───── QUOTED PASSAGE

Monday, March 23, 2009

3/23/09

Appointment went OK... she asks a lot of questions to get information out of me, which is good for a therapist to do, but I'm not sure where she's going with this stuff. She's not telling me anything I don't already know... I don't know if going to a shrink is really worth it. Honestly, I've been wondering right a long that what they can really do for me. Talking to other widows/widowers has been a much bigger help.

One thing I didn't mention to her (I've just recently started feeling this) is that I'm starting to get a little pissed at Matt for leaving me. I know he had no choice - it's not a logical emotion at all.

As crazy as it sounds, one of the hardest things for me to do lately is grocery shopping. Everywhere I look, I think that I would have been buying that for Matt... the limes for his Corona, the lunch meat he liked, Shredded Wheat cereal, the M&M's, the 2% milk, tuna fish, Sun Chips... Matt would get a handful of M&M's after dinner just about every night, and we're just about to run out of his stash. I miss the sound of his hand rummaging through the container of M&M's. As much as I hate folding laundry, I miss folding his (he did his own laundry a lot of the time, though). Did I mention that the Friday before he died, when I got home from work, I found that he cleaned out the fridge?

We ran out of propane, and I realized I had no idea where to go to get more (I figured it out...).

With spring coming, I've got to learn how to open the pool, and get the tractor ready. I have to find out where he went for mulch. I have to find out where he got the annuals he used to plant (I can never remember the name of them! Actually, they're in the last picture with Sydney in that picture post... anyone want to take a stab at it for me?).

──────────

→ EXERCISE: Resume the March 23, 2009 journal entry about life after Matt's death, starting right after its final sentence. The material comes from a separate, unrelated source.

───── SUPPLIED INFORMATION

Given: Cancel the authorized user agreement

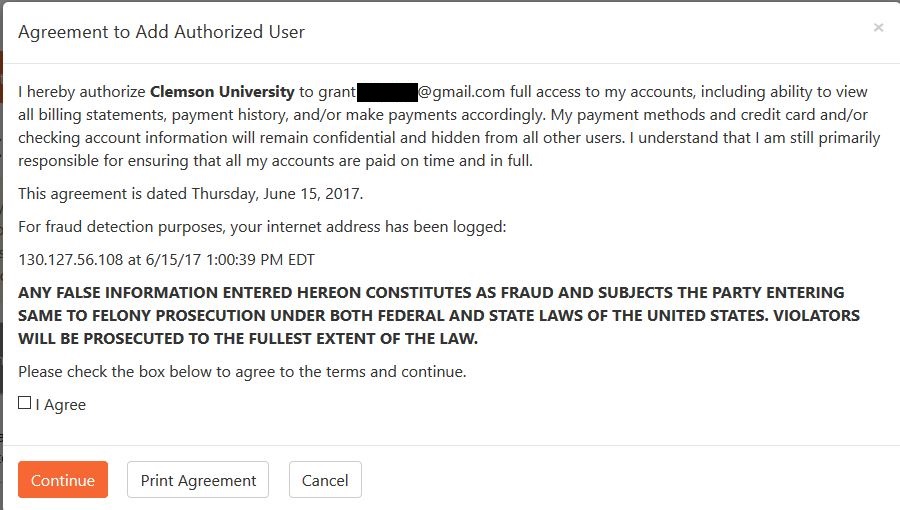Looking at the screenshot, I should point(325,480).
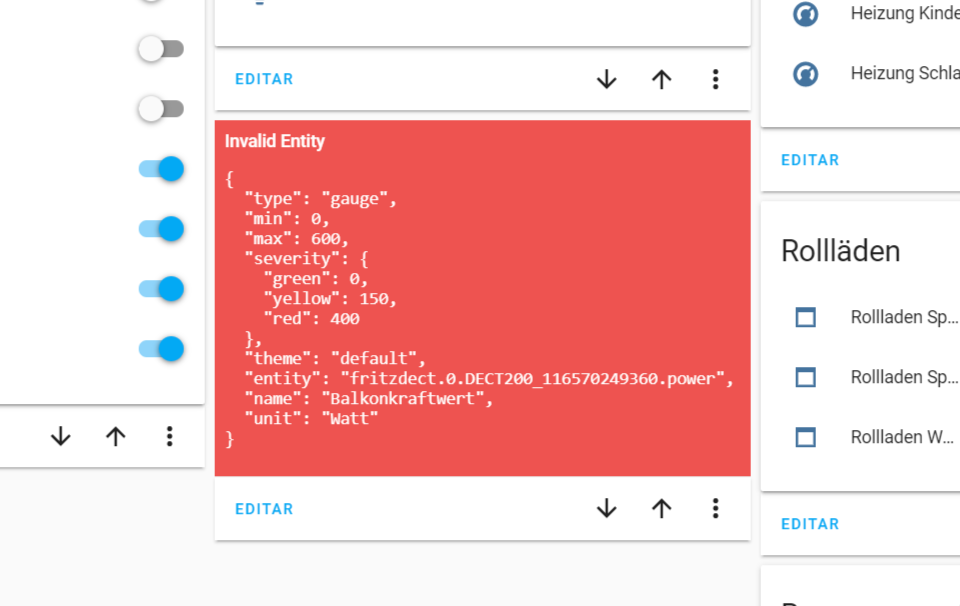The width and height of the screenshot is (960, 606).
Task: Select the Rollladen W... shutter icon
Action: [x=806, y=437]
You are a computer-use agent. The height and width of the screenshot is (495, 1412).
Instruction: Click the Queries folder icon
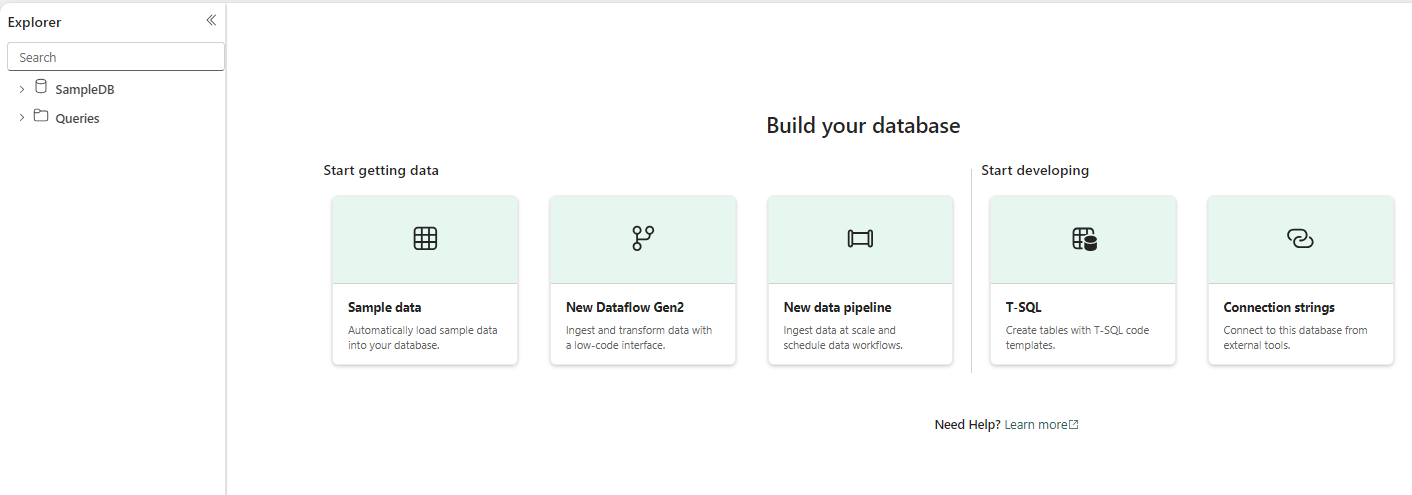click(x=41, y=116)
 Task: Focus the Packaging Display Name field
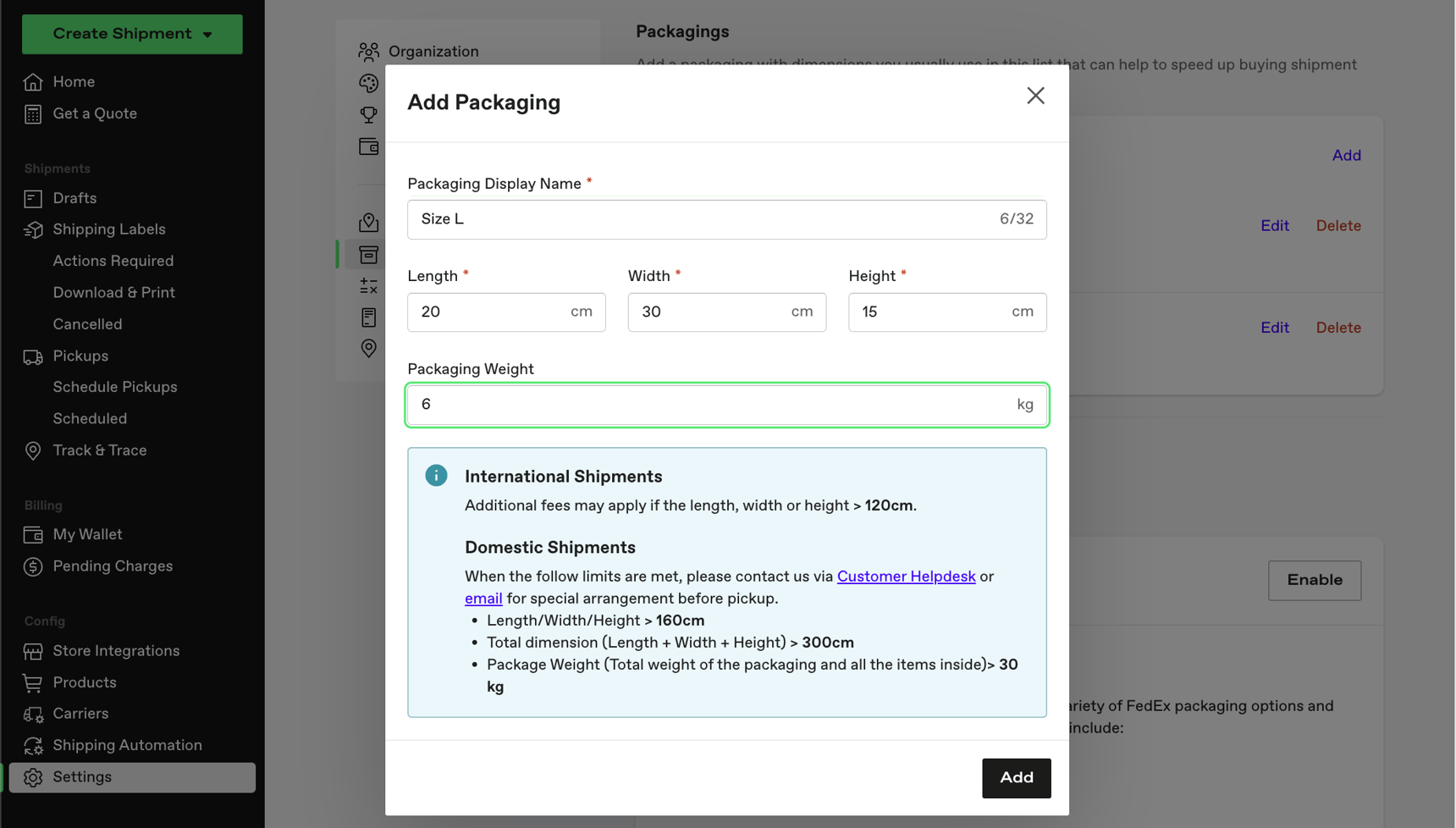[703, 219]
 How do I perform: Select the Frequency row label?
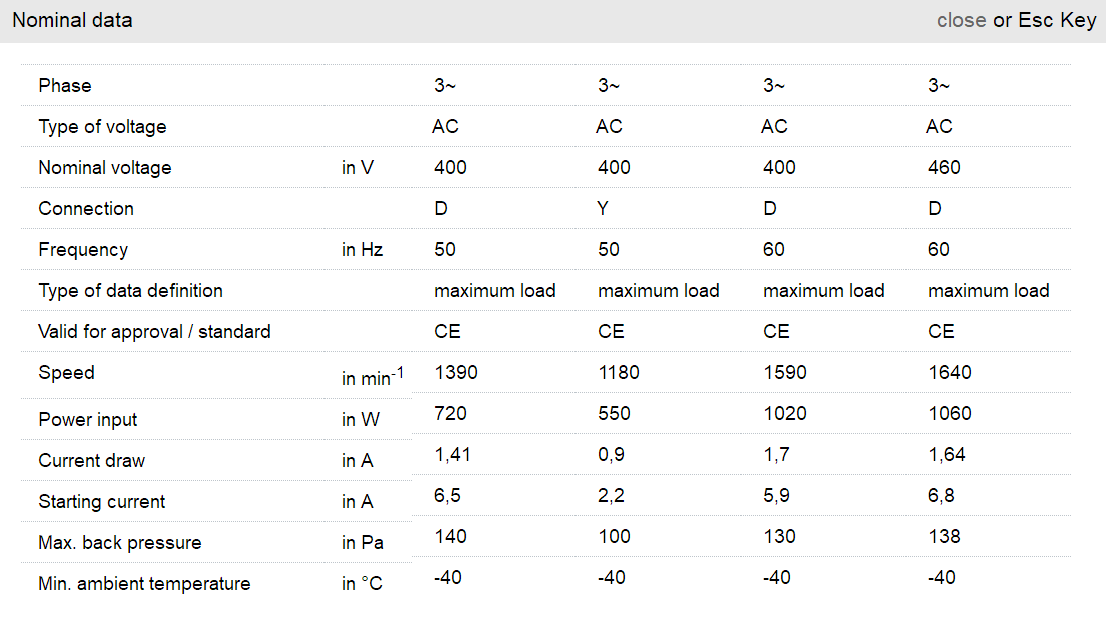coord(83,250)
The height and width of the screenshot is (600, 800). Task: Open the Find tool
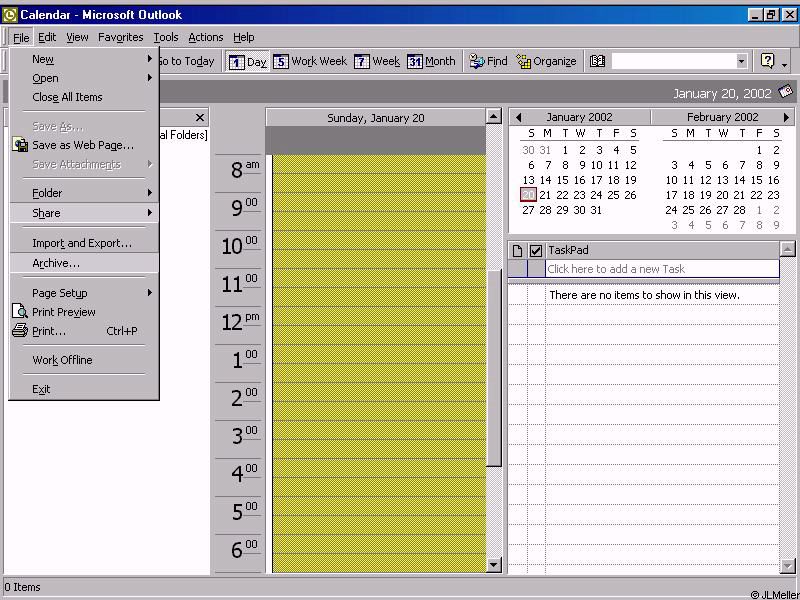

──────────

→ RESULT FOR THIS TASK:
I'm just babbling now, so I'm gonna sign off and cut Jacob's hair... and go to bed early so I can make sense when I talk (or write) tomorrow!

6 comments:

Kelly Syferd said...

I hope your therapist is just trying to get to know you and what you are dealing with and will really be able to help you.
I believe the the flowers are impatiens. :)
xoxo

AndreaRenee said...

YES!! You're right - I couldn't think of what they were called! Thank you!

You're probably right about the therapist, too... I just have no patience.

Kelly said...

Yep - they're impatiens. They come in all kinds of colors and they're really hardy.

About being angry at Matt for leaving. That's normal. I'm no expert, but it's one of the 5 stages of grief. You are on your way to healing. <3 Keep going to that therapist!

Carrie Lynn Fazzolari said...

Flowers, the therapist, gratitude and Jager... and time, doll. Someone said to me, "the sadness you are feeling (over Jeff) is because of the delight he brought to you and so many..." For some reason, that thought seems to help me a little because I am so grateful for those delightful times and I sometimes think that it is okay to be sad (lonely, angry, etc.) because it re-emphasizes just how powerful he really was. I know a brother is not the same as a husband and the loss sits differently, but grief is a blanket sometimes. I don't know what I'm saying, but my therapist told me to find comfort in even the smallest things... hope it works for you too.

mattlogelin said...

one year later and i still hate going to the fucking grocery store.

how do i solve for that?

i don't go to the grocery store anymore.

i go out for dinner.

every night.

i don't offer this as a suggested course of action for you.

it's just what i do.

and yes.

i will be poor soon as a result.

but there is no other course of action for me.

Anonymous said...

I am late to offer my opinion, but only found your blog today. Yes, those flowers are impatiens, and given you didn't know what they were, I find it ironic that you were talking in the same post about being impatient with your therapist!